PROBLEM TO SOLVE = Render everything in the records from the line containing "At what coordinates should I click to accomplish: Uncheck" down to the line containing "Action: [x=692, y=380]", both included, as a Markdown table with the columns "Row" and "Line". Leave out blank lines and number the rows in order.

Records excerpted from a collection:
::::::::

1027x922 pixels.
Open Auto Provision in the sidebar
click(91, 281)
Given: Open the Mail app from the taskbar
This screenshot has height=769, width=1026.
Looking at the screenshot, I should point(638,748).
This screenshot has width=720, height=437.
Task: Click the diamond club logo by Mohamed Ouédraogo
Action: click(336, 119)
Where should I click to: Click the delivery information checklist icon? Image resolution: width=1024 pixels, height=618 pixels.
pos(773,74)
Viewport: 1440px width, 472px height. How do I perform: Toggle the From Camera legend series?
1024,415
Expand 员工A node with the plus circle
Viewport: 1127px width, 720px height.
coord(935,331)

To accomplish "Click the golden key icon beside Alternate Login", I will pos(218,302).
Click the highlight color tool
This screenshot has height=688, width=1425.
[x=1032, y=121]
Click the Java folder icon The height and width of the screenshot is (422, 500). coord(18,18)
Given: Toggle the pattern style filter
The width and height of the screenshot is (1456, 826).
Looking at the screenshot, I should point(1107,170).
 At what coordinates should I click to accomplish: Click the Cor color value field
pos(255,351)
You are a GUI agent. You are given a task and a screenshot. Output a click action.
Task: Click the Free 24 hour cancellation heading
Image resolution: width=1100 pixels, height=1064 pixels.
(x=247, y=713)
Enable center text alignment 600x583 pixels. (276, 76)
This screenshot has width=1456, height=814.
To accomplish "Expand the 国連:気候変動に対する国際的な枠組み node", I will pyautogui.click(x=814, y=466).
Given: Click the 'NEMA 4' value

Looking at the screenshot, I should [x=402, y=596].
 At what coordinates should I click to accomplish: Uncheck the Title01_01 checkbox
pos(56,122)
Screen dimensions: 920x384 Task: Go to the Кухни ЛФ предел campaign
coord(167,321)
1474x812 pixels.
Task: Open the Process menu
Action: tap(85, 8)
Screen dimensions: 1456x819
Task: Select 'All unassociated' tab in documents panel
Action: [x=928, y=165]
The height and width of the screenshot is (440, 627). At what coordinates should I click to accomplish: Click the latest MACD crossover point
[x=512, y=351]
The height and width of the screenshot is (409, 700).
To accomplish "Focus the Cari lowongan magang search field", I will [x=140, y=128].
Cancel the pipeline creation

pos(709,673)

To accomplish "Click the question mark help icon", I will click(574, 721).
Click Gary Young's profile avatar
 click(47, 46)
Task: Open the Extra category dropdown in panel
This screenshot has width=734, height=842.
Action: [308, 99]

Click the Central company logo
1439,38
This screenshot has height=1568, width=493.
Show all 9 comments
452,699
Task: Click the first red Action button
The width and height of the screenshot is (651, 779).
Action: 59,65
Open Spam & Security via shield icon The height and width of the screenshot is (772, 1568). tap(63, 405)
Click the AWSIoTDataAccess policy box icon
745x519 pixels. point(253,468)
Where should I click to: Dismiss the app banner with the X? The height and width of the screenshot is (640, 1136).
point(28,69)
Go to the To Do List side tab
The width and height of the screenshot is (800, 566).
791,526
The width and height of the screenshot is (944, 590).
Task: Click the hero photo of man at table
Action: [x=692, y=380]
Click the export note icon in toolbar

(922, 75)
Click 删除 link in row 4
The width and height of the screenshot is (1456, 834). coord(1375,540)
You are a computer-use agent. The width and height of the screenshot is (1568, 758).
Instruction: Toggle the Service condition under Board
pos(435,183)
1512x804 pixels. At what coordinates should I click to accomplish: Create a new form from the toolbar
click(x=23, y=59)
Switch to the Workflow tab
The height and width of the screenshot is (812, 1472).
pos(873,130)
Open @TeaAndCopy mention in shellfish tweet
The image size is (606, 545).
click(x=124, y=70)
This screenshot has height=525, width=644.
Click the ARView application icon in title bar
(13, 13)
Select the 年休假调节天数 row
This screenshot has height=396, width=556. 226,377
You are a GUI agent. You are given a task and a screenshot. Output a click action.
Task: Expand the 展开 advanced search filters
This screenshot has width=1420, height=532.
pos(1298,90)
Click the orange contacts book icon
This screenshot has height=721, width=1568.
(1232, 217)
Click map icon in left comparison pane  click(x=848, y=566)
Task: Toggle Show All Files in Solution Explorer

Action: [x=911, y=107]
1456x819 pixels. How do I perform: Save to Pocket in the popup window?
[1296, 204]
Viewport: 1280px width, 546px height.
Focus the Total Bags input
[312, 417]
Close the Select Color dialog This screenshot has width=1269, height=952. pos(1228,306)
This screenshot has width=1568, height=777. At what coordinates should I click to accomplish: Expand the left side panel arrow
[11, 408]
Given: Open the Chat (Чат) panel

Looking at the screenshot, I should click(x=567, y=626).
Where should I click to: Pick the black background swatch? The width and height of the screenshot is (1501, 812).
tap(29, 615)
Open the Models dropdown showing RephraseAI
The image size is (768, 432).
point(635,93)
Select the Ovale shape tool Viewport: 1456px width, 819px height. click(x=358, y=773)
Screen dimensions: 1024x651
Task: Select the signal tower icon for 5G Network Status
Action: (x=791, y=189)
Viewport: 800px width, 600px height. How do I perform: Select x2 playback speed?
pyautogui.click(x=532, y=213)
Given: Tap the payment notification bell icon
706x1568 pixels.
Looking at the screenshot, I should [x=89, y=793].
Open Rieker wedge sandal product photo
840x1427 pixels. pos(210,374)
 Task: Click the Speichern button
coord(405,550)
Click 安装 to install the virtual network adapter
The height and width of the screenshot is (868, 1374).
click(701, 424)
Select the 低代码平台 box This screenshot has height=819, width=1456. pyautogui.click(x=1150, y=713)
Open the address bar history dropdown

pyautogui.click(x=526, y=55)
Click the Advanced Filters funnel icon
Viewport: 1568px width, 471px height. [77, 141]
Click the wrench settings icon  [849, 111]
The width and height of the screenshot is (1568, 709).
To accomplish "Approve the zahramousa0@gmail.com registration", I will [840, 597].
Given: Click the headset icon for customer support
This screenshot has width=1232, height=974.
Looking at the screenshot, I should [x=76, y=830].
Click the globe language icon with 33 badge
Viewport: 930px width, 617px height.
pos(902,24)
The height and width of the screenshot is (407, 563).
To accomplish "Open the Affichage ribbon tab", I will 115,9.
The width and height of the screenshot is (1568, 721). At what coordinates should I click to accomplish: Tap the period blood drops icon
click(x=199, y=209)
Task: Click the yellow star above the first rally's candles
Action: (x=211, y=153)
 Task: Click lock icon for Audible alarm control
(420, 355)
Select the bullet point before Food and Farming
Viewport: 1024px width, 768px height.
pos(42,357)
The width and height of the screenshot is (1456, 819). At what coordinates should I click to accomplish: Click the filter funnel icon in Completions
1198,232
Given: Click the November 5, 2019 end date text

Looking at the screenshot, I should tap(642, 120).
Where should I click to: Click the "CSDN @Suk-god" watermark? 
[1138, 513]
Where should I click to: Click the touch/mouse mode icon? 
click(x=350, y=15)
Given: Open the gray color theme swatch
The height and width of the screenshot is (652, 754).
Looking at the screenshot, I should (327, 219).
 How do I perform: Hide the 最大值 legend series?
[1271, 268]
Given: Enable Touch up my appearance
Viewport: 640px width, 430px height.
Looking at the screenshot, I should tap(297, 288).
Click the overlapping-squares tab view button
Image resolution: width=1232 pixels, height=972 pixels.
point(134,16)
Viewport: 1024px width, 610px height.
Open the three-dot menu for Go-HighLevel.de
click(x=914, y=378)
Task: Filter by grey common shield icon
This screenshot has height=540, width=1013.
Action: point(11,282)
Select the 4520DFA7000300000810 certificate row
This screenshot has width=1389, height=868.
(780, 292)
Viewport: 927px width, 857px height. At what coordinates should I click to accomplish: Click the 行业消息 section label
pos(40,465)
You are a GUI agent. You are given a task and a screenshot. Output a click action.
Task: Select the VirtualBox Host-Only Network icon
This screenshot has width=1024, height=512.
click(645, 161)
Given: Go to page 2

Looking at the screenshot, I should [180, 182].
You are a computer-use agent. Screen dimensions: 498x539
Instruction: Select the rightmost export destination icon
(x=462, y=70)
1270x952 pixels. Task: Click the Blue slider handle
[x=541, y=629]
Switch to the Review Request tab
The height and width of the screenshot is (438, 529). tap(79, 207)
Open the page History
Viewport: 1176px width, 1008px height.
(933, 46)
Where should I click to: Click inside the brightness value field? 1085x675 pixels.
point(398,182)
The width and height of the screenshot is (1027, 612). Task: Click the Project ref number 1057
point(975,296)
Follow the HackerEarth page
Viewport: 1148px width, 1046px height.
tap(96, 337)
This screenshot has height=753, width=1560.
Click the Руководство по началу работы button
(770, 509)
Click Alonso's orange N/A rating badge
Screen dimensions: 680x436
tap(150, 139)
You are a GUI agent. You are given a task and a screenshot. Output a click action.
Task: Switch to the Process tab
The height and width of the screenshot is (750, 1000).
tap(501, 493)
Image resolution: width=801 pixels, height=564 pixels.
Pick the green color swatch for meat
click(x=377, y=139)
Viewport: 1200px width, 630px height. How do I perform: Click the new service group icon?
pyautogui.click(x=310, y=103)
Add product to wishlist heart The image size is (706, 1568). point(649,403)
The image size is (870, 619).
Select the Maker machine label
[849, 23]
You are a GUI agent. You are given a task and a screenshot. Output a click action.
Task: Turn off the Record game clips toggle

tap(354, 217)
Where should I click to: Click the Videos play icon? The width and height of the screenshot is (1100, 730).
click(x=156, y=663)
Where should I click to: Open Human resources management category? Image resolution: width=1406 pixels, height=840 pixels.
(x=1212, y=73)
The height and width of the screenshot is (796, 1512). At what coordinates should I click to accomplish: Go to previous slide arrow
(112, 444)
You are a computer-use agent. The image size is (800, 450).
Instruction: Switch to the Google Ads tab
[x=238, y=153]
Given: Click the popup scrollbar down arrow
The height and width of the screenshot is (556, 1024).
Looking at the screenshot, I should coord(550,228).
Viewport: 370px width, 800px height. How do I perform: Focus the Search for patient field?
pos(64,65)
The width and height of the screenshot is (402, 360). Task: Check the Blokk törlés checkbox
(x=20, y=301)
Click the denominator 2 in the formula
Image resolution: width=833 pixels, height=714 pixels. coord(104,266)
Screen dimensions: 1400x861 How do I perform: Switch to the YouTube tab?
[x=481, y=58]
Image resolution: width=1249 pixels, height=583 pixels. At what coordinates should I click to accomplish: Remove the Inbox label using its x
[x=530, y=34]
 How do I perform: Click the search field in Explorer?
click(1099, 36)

::::::::

COMPLETE OUTPUT =
| Row | Line |
|---|---|
| 1 |  At what coordinates should I click to accomplish: Uncheck the Title01_01 checkbox |
| 2 | pos(56,122) |
| 3 | Screen dimensions: 920x384 Task: Go to the Кухни ЛФ предел campaign |
| 4 | coord(167,321) |
| 5 | 1474x812 pixels. |
| 6 | Task: Open the Process menu |
| 7 | Action: tap(85, 8) |
| 8 | Screen dimensions: 1456x819 |
| 9 | Task: Select 'All unassociated' tab in documents panel |
| 10 | Action: [x=928, y=165] |
| 11 | The height and width of the screenshot is (440, 627). At what coordinates should I click to accomplish: Click the latest MACD crossover point |
| 12 | [x=512, y=351] |
| 13 | The height and width of the screenshot is (409, 700). |
| 14 | To accomplish "Focus the Cari lowongan magang search field", I will [x=140, y=128]. |
| 15 | Cancel the pipeline creation |
| 16 | pos(709,673) |
| 17 | To accomplish "Click the question mark help icon", I will click(574, 721). |
| 18 | Click Gary Young's profile avatar |
| 19 |  click(47, 46) |
| 20 | Task: Open the Extra category dropdown in panel |
| 21 | This screenshot has width=734, height=842. |
| 22 | Action: [308, 99] |
| 23 | Click the Central company logo |
| 24 | 1439,38 |
| 25 | This screenshot has height=1568, width=493. |
| 26 | Show all 9 comments |
| 27 | 452,699 |
| 28 | Task: Click the first red Action button |
| 29 | The width and height of the screenshot is (651, 779). |
| 30 | Action: 59,65 |
| 31 | Open Spam & Security via shield icon The height and width of the screenshot is (772, 1568). tap(63, 405) |
| 32 | Click the AWSIoTDataAccess policy box icon |
| 33 | 745x519 pixels. point(253,468) |
| 34 | Where should I click to: Dismiss the app banner with the X? The height and width of the screenshot is (640, 1136). |
| 35 | point(28,69) |
| 36 | Go to the To Do List side tab |
| 37 | The width and height of the screenshot is (800, 566). |
| 38 | 791,526 |
| 39 | The width and height of the screenshot is (944, 590). |
| 40 | Task: Click the hero photo of man at table |
| 41 | Action: [x=692, y=380] |